I chose this on the recommendation of a friend who neglected to tell me that it was in the middle of a series. It's about two Italian women who apparently have been BFFs from a childhood described in an earlier book. By The Story of a New Name, they've separated so that one of them, Elena, can go to school and regale the reader about the existential dreariness of Studying While Female. The "new name" of the title, is her new last name when she marries a man less intelligent than she is and resentful of it, and wraps up her identity with his. I'm not the target market for Ferrante, and I feel like I missed a lot of it by jumping in in the middle, but it's well written.

A Heartwarming Story About Children: Sophie's Choice, by William Styron
She could not believe any of this. She could not believe that she was now kneeling on the hurtful, abrading concrete, drawing her children toward her so smotheringly tight that she felt their flesh might be engrafted to hers even through layers of clothes. Her disbelief was total, deranged. It was disbelief reflected in the eyes of the gaunt, waxy-skinned young Rottenfuhrer, the doctor's aide to whom she inexplicably found herself looking upward in supplication. He appeared stunned, and he returned her gaze with a wide-eyed baffled expression, as if to say: I can't understand this either.
"Don't make me choose," she heard herself plead in a whisper. "I can't choose."

The big reveal comes toward the end of the novel. Even though it's pretty famous, I won't spoil it here. Also, the "heartwarming" part of the caption here is bitter snark; Sophie's Choice is a huge downer, as is usually the case with holocaust literature.

The book is told first person by a character who is a professional writer reminiscing about early days right after being fired from his first publishing job. It makes it hard to tell how much of the book is autobiographical.

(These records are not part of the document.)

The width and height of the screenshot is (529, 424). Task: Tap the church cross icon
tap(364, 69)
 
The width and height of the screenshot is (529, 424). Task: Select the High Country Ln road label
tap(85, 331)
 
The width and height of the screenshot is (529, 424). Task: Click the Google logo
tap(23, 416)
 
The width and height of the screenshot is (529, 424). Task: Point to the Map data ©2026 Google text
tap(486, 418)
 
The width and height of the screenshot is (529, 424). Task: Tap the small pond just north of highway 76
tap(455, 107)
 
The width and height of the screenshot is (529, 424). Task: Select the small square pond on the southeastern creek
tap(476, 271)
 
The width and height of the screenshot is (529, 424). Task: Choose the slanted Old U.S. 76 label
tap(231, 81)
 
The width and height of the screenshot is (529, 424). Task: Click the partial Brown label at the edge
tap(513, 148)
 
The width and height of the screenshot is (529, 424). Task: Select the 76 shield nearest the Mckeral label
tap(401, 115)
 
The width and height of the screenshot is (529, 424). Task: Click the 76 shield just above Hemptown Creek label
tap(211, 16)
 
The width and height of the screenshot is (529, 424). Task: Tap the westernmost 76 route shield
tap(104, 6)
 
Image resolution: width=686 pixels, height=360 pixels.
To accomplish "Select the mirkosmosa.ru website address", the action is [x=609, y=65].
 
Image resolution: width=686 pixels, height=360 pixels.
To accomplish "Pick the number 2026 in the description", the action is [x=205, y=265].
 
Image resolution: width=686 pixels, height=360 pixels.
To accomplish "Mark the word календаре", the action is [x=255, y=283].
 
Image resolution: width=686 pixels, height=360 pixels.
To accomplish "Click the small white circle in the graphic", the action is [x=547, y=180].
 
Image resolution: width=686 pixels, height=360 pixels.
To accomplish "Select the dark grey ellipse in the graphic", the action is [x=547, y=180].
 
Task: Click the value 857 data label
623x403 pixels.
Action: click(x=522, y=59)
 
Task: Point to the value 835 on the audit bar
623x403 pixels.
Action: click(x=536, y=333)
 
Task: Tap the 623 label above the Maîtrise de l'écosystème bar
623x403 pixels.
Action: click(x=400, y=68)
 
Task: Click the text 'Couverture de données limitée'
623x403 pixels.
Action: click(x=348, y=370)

Most of the story concerns the narrator's adventures in and around 1947 Brooklyn with the asshole Nathan and the tragic Sophie, and Sophie's memories in and around Auschwitz during the war. Where she has to choose.

The narrator is an emigrant from the American South, the descendant of slaveholders, and skeletons from his ancestry, including an inheritance that directly resulted from human trafficking, highlight parallels between the Nazi holocaust and Southern atrocities against people of color. I found the comparison unsatisfying in that we hear about Auschwitz from the perspective of a victim of the camps, while American slavery is described only by the white descendant having a sad about his blood money and feeling insulted when Nathan calls him a cracker.